We do not become automatically wise because we age or because we make mistakes. But if we use our mistakes in life well, then we can gain a lot of wisdom over the years. Entering the second half of life involves stepping into a kind of spiritual maturity, which requires accepting life as it is.
My first half of life was full of striving, chasing, earning, pushing, rushing, enduring and relentlessly pursuing what I felt I needed and/or wanted. I felt fearful, desperate and insecure. I felt like I had to compare, compete, endure and work so hard to try to secure a place in the rat race of life. It was exhausting and wholly ineffective.
But I believe that my Higher Power has been showing me wiser ways to live, and now I get to relax, be at peace and be content as things are much more often than before. I do not have to chase down every little idea, relationship or hope.
I get to rest, be patient and allow my Higher Power to guide me in what to pursue, when and how. I get to pursue out of a place of peace, not out of a desperate inner frenzy to get what I think I want or need. I get to try things out to see what happens, and not worry when they do not pan out.
I get to watch my Higher Power work things out for me in the most amazing ways. Because I am closely connected to the one that has all the connections, resources, knowledge, awareness and attunement to me, I do not have to chase my hopes and dreams down anymore. I simply get to be me.
I get to be as authentic and genuine as I can possibly be. I do not have to do all the “right” things, but instead I get to do what is “right” for me. I get to go where I feel led. I get to go where the burden feels easy and light. I get to go where I feel a comfortable fit.
It very much puts me in mind of Matthew 11:28-30: “‘Come to me, all you who are weary and burdened, and I will give you rest. Take my yoke upon you and learn from me, for I am gentle and humble in heart, and you will find rest for your souls. For my yoke is easy and my burden is light” (NIV).
The reason I get to live this new way is because I have the awesome privilege of relying on my Higher Power’s exquisite care for me. This is care that each one of us has access to and can experience.
My Higher Power creates situations and relationships that meet my innermost needs just right. The care is marked by deep awareness, understanding and sensitivity for who I am.
Instead of having to endure what feels stressful, heavy, burdensome and pressuring, now there is much more peace, calm, ease, lightness and contentedness. I get to pursue what I am passionate about.
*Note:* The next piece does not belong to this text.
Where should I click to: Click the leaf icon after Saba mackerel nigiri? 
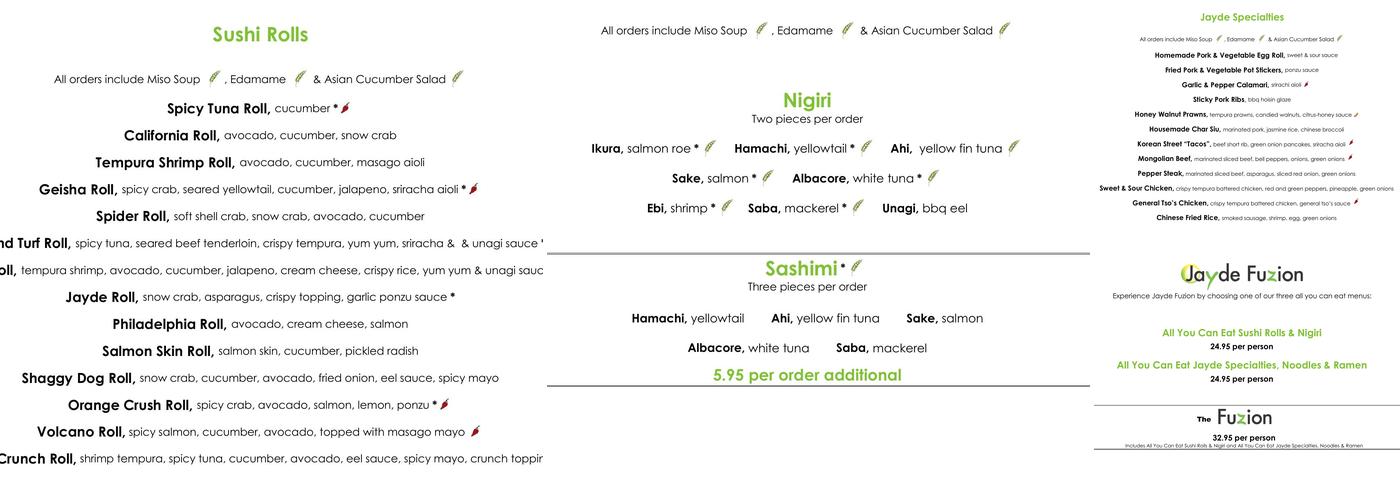tap(857, 208)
I get to pursue what fills me up and toss out what drains me.
Now I get to wait on the unfolding of my life with curiosity, excitement and patience. This new kind of waiting for me is very different from the “pins and needles” kind of waiting where something specific must happen.
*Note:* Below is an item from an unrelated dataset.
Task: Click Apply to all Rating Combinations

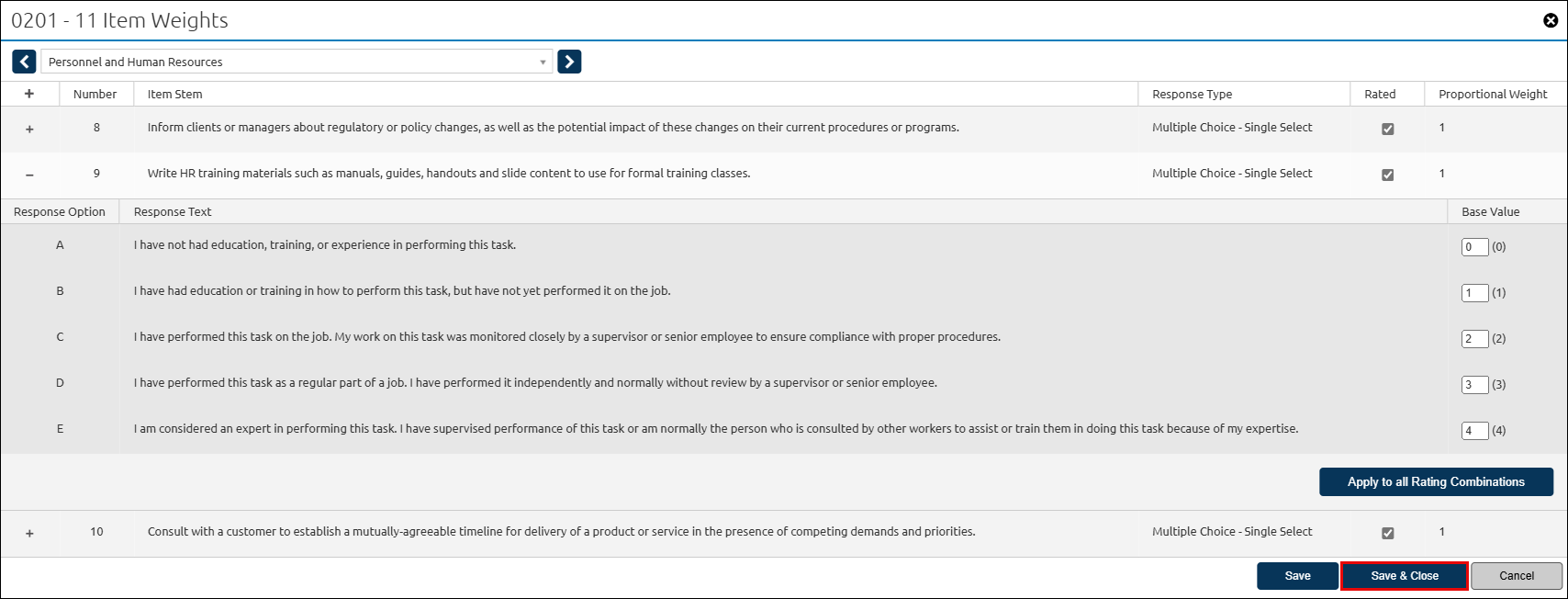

It is the difference between waiting out of a place of desperation versus waiting out of curiosity, interest and openness. The latter feels really good and exciting. The former feels tormenting.
I no longer have to do the hard work of chasing, connecting, convincing and proving. Now, I get to peacefully wait on my Higher Power’s care and the unfolding of my life.
Additionally, something I have noticed is that the first half of life seems to be made up of a lot of survival strategies we pick up subconsciously as children. We have no idea what we are doing when we are so young and new to life. We just try on whatever beliefs, attitudes, behaviors, values, etc. that is there.
These survival strategies are “there” in that we may see them being modeled or just pick up on them as a way to survive something about our environment. And these survival strategies do work because we do survive, but they are not the same as thriving.
I believe the second half of life involves giving up these strategies for healthier ones. For instance, a big strategy I am learning to give up is people pleasing, and I am replacing it with authenticity. This unlearning helps us get closer to our true selves.
Entering this second half of life is more about realizing a spiritual, mental and emotional maturity than it is about reaching a physical age. And it is not as though any one of us has “arrived”! There is always more to learn and more ways to grow.
But there is much more peace in letting go of the old, unhelpful ways we learned and making room to practice higher and wiser ways that our Higher Power teaches us.